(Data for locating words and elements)
***
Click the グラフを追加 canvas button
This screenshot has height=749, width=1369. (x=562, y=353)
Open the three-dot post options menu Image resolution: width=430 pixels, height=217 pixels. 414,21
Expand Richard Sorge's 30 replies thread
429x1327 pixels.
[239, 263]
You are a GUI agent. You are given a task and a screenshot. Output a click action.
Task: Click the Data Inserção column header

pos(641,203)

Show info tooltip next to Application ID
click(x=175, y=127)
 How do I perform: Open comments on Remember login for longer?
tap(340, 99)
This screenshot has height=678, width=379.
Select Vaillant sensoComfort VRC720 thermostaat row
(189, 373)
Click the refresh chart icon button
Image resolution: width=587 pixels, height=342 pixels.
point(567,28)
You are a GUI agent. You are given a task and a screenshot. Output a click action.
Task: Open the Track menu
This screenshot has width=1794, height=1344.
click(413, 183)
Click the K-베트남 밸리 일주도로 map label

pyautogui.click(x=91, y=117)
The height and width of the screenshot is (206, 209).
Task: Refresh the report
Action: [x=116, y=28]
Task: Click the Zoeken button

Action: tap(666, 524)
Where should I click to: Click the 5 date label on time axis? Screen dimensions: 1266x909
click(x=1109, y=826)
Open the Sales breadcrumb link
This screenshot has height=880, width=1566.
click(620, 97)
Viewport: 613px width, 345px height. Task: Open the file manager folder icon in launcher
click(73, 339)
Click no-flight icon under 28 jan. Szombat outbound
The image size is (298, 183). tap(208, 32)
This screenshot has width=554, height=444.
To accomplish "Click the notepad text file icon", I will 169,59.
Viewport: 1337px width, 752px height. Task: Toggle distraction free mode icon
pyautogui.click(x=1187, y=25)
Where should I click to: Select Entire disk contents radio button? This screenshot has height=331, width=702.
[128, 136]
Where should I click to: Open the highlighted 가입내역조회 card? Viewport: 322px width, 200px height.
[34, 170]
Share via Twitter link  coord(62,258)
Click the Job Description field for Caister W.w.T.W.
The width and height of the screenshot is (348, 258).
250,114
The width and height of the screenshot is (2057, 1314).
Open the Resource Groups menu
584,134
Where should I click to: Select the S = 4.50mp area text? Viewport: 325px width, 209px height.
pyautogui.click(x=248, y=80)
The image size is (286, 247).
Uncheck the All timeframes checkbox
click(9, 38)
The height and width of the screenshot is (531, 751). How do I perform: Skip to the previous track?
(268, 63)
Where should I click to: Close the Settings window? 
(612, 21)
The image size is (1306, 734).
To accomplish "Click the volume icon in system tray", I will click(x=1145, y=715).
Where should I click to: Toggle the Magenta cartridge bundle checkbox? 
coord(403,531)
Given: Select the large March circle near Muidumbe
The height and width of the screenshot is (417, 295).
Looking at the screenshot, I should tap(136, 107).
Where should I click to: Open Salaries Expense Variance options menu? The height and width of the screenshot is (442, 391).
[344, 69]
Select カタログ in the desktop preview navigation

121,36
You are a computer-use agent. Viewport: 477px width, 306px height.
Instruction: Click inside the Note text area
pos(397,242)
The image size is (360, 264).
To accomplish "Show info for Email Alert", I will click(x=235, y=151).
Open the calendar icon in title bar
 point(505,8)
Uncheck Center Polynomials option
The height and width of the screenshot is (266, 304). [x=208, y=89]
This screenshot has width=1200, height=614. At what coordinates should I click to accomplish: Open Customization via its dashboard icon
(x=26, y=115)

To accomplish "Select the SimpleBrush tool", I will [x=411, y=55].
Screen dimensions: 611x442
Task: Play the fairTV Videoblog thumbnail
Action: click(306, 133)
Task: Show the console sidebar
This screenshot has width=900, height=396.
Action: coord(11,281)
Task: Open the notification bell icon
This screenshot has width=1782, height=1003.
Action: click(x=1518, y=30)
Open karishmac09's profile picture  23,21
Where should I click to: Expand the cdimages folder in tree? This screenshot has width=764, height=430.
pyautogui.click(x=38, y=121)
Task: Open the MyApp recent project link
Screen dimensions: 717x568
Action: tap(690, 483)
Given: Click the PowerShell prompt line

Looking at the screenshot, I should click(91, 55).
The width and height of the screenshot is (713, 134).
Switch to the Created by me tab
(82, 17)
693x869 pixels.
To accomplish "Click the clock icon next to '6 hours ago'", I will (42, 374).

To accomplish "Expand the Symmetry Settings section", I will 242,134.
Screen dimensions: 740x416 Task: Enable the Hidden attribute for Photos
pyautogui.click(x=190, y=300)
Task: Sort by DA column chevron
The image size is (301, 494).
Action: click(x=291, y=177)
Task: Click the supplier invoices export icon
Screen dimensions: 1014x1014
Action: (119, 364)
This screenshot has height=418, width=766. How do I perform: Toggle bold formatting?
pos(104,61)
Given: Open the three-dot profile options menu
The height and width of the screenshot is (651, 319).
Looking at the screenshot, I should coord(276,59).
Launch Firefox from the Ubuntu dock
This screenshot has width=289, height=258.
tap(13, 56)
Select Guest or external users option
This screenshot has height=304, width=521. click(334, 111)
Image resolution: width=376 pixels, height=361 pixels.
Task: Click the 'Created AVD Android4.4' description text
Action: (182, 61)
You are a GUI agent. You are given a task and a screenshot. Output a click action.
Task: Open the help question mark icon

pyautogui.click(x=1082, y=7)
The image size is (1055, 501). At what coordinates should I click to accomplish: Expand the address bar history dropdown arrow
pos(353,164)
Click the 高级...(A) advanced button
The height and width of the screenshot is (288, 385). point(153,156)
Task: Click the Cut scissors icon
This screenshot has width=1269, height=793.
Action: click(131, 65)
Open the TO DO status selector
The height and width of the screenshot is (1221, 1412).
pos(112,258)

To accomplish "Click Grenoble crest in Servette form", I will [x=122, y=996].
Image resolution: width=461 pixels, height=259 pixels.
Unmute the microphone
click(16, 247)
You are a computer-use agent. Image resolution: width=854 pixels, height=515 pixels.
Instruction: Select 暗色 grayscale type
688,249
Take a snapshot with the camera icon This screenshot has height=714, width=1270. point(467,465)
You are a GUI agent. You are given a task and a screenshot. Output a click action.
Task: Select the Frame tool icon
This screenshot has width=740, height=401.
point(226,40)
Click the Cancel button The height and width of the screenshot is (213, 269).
***
WHAT TO DO: Reproduce every row above word for word.

OUTPUT BELOW:
Click the グラフを追加 canvas button
This screenshot has height=749, width=1369. (x=562, y=353)
Open the three-dot post options menu Image resolution: width=430 pixels, height=217 pixels. 414,21
Expand Richard Sorge's 30 replies thread
429x1327 pixels.
[239, 263]
You are a GUI agent. You are given a task and a screenshot. Output a click action.
Task: Click the Data Inserção column header

pos(641,203)

Show info tooltip next to Application ID
click(x=175, y=127)
 How do I perform: Open comments on Remember login for longer?
tap(340, 99)
This screenshot has height=678, width=379.
Select Vaillant sensoComfort VRC720 thermostaat row
(189, 373)
Click the refresh chart icon button
Image resolution: width=587 pixels, height=342 pixels.
point(567,28)
You are a GUI agent. You are given a task and a screenshot. Output a click action.
Task: Open the Track menu
This screenshot has width=1794, height=1344.
click(413, 183)
Click the K-베트남 밸리 일주도로 map label

pyautogui.click(x=91, y=117)
The height and width of the screenshot is (206, 209).
Task: Refresh the report
Action: [x=116, y=28]
Task: Click the Zoeken button

Action: tap(666, 524)
Where should I click to: Click the 5 date label on time axis? Screen dimensions: 1266x909
click(x=1109, y=826)
Open the Sales breadcrumb link
This screenshot has height=880, width=1566.
click(620, 97)
Viewport: 613px width, 345px height. Task: Open the file manager folder icon in launcher
click(73, 339)
Click no-flight icon under 28 jan. Szombat outbound
The image size is (298, 183). tap(208, 32)
This screenshot has width=554, height=444.
To accomplish "Click the notepad text file icon", I will 169,59.
Viewport: 1337px width, 752px height. Task: Toggle distraction free mode icon
pyautogui.click(x=1187, y=25)
Where should I click to: Select Entire disk contents radio button? This screenshot has height=331, width=702.
[128, 136]
Where should I click to: Open the highlighted 가입내역조회 card? Viewport: 322px width, 200px height.
[34, 170]
Share via Twitter link  coord(62,258)
Click the Job Description field for Caister W.w.T.W.
The width and height of the screenshot is (348, 258).
250,114
The width and height of the screenshot is (2057, 1314).
Open the Resource Groups menu
584,134
Where should I click to: Select the S = 4.50mp area text? Viewport: 325px width, 209px height.
pyautogui.click(x=248, y=80)
The image size is (286, 247).
Uncheck the All timeframes checkbox
click(9, 38)
The height and width of the screenshot is (531, 751). How do I perform: Skip to the previous track?
(268, 63)
Where should I click to: Close the Settings window? 
(612, 21)
The image size is (1306, 734).
To accomplish "Click the volume icon in system tray", I will click(x=1145, y=715).
Where should I click to: Toggle the Magenta cartridge bundle checkbox? 
coord(403,531)
Given: Select the large March circle near Muidumbe
The height and width of the screenshot is (417, 295).
Looking at the screenshot, I should tap(136, 107).
Where should I click to: Open Salaries Expense Variance options menu? The height and width of the screenshot is (442, 391).
[344, 69]
Select カタログ in the desktop preview navigation

121,36
You are a computer-use agent. Viewport: 477px width, 306px height.
Instruction: Click inside the Note text area
pos(397,242)
The image size is (360, 264).
To accomplish "Show info for Email Alert", I will click(x=235, y=151).
Open the calendar icon in title bar
 point(505,8)
Uncheck Center Polynomials option
The height and width of the screenshot is (266, 304). [x=208, y=89]
This screenshot has width=1200, height=614. At what coordinates should I click to accomplish: Open Customization via its dashboard icon
(x=26, y=115)

To accomplish "Select the SimpleBrush tool", I will [x=411, y=55].
Screen dimensions: 611x442
Task: Play the fairTV Videoblog thumbnail
Action: click(306, 133)
Task: Show the console sidebar
This screenshot has width=900, height=396.
Action: coord(11,281)
Task: Open the notification bell icon
This screenshot has width=1782, height=1003.
Action: click(x=1518, y=30)
Open karishmac09's profile picture  23,21
Where should I click to: Expand the cdimages folder in tree? This screenshot has width=764, height=430.
pyautogui.click(x=38, y=121)
Task: Open the MyApp recent project link
Screen dimensions: 717x568
Action: tap(690, 483)
Given: Click the PowerShell prompt line

Looking at the screenshot, I should click(91, 55).
The width and height of the screenshot is (713, 134).
Switch to the Created by me tab
(82, 17)
693x869 pixels.
To accomplish "Click the clock icon next to '6 hours ago'", I will (42, 374).

To accomplish "Expand the Symmetry Settings section", I will 242,134.
Screen dimensions: 740x416 Task: Enable the Hidden attribute for Photos
pyautogui.click(x=190, y=300)
Task: Sort by DA column chevron
The image size is (301, 494).
Action: click(x=291, y=177)
Task: Click the supplier invoices export icon
Screen dimensions: 1014x1014
Action: (119, 364)
This screenshot has height=418, width=766. How do I perform: Toggle bold formatting?
pos(104,61)
Given: Open the three-dot profile options menu
The height and width of the screenshot is (651, 319).
Looking at the screenshot, I should coord(276,59).
Launch Firefox from the Ubuntu dock
This screenshot has width=289, height=258.
tap(13, 56)
Select Guest or external users option
This screenshot has height=304, width=521. click(334, 111)
Image resolution: width=376 pixels, height=361 pixels.
Task: Click the 'Created AVD Android4.4' description text
Action: (182, 61)
You are a GUI agent. You are given a task and a screenshot. Output a click action.
Task: Open the help question mark icon

pyautogui.click(x=1082, y=7)
The image size is (1055, 501). At what coordinates should I click to accomplish: Expand the address bar history dropdown arrow
pos(353,164)
Click the 高级...(A) advanced button
The height and width of the screenshot is (288, 385). point(153,156)
Task: Click the Cut scissors icon
This screenshot has width=1269, height=793.
Action: click(131, 65)
Open the TO DO status selector
The height and width of the screenshot is (1221, 1412).
pos(112,258)

To accomplish "Click Grenoble crest in Servette form", I will [x=122, y=996].
Image resolution: width=461 pixels, height=259 pixels.
Unmute the microphone
click(16, 247)
You are a computer-use agent. Image resolution: width=854 pixels, height=515 pixels.
Instruction: Select 暗色 grayscale type
688,249
Take a snapshot with the camera icon This screenshot has height=714, width=1270. point(467,465)
You are a GUI agent. You are given a task and a screenshot. Output a click action.
Task: Select the Frame tool icon
This screenshot has width=740, height=401.
point(226,40)
Click the Cancel button The height and width of the screenshot is (213, 269).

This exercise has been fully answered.